フランスのマクロン大統領は12日、医療従事者などに新型コロナウイルスワクチンの接種を義務付けると発表した。インド型(デルタ型)変異ウイルスの感染が広がっていることを受けた措置。飲食店などを利用する際にワクチン接種証明書などの提示を求める方針も打ち出した。
ワクチン接種が義務化されるのは医療従事者や介護関係者など。9月15日までの接種を求められる。従わない人には罰金などの罰則を適用する。

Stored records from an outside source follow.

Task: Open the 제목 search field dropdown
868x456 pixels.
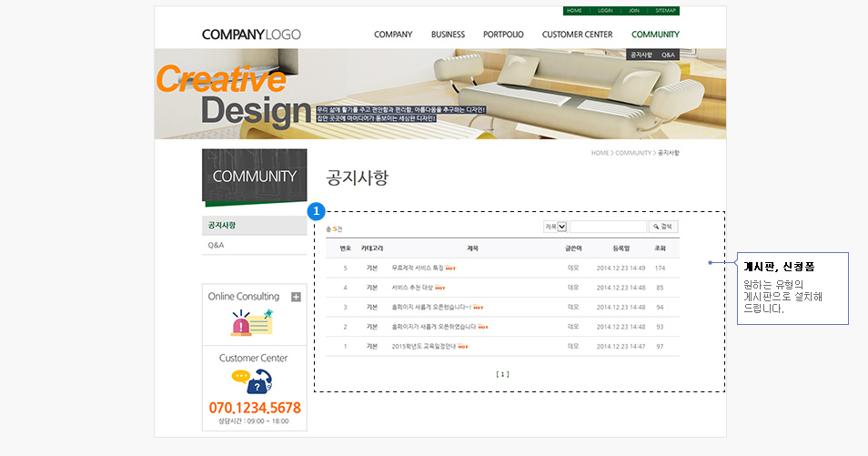Action: pos(561,227)
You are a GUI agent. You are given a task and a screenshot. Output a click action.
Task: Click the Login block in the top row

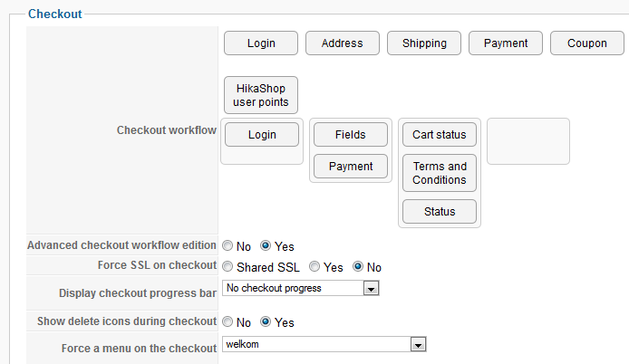point(261,43)
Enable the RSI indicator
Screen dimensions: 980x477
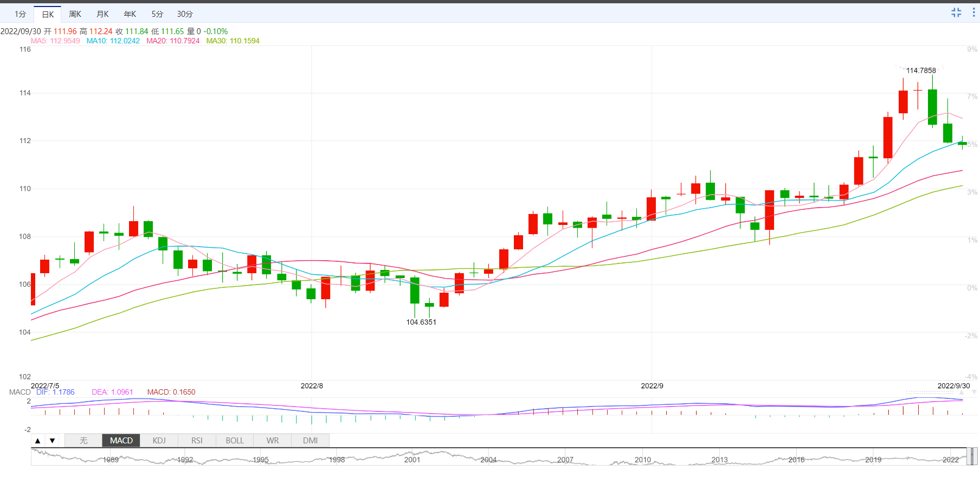coord(197,441)
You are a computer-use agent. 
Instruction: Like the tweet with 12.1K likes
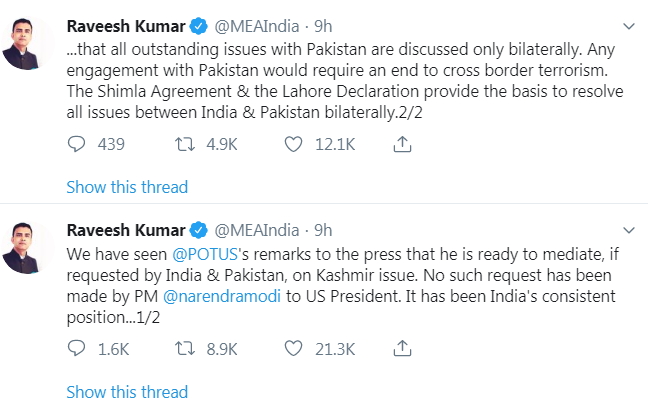tap(293, 144)
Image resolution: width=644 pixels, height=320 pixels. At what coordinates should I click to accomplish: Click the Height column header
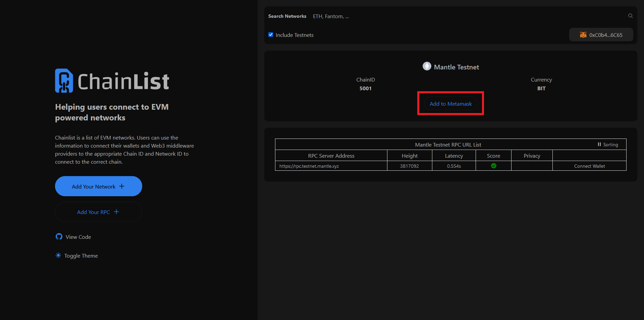click(x=409, y=156)
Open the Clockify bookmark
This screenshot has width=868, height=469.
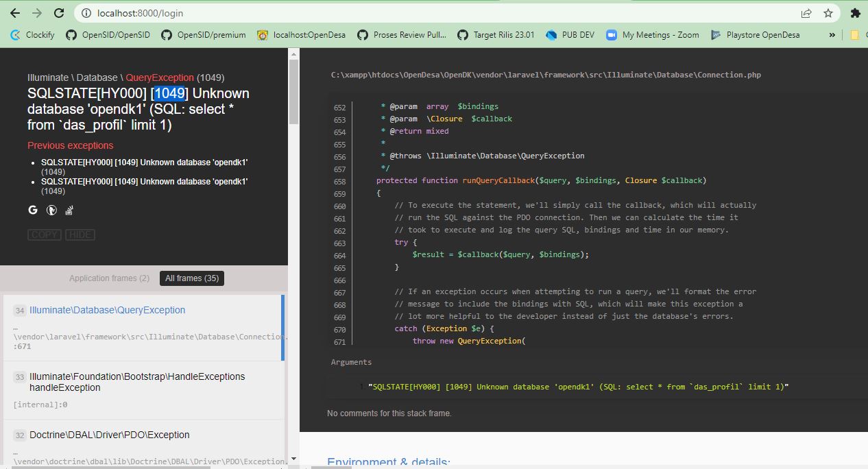32,34
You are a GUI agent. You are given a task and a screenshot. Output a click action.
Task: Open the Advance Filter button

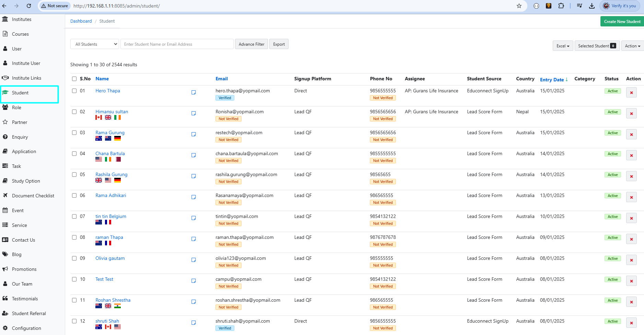pyautogui.click(x=251, y=44)
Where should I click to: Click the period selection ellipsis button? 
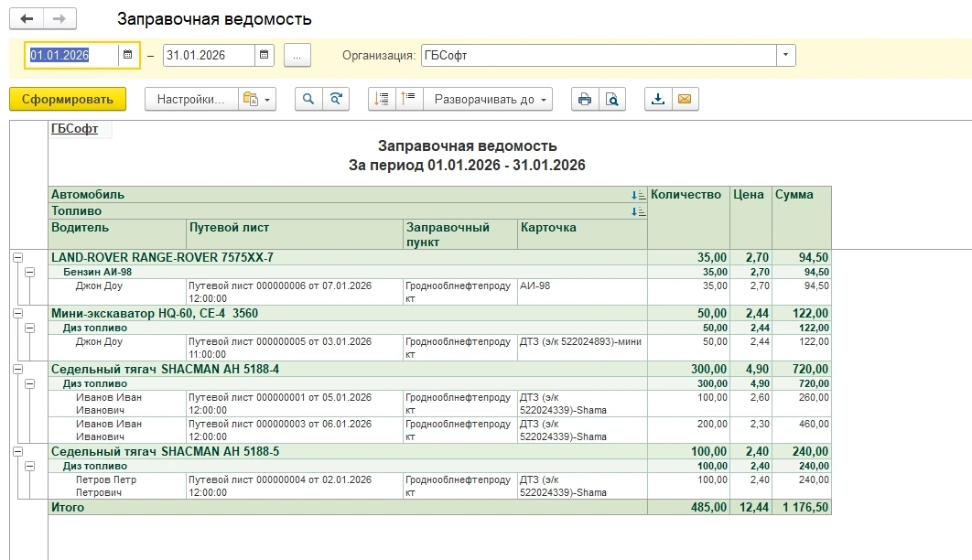297,55
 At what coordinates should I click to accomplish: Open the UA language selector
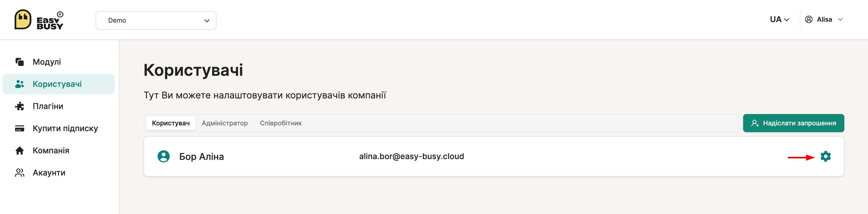click(779, 20)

フランスでは大規模なイベントに参加する際に、ワクチン接種、陰性証明書や感染回復証明書の提示を求めている。7月21日からは映画館、劇場への入場でも必要となる。さらに、8月からは飲食店、商業施設、長距離の列車、バスや航空機を利用する際も提示を求める。
同国では4月中旬に4万人を超えていた1日当たりの新規感染者が、6月には2,000人以下まで低下したが、このところデルタ株の流行で増加しており、4,000人を超えている。政府は感染状況が一時より大きく改善したことで安心感が広がり、ワクチン接種のペースが鈍化していることもあって、今回の措置に踏み切った。
欧州連合(EU)ではイタリアが4月から医療従事者などにワクチン接種を義務付けている。12日にはギリシャも同措置を発表した。しかし、多くの国が義務化には慎重で、ドイツのメルケル首相は12日、実施を検討していないと表明した。このため、義務化はフランスを含む3カ国にとどまっている。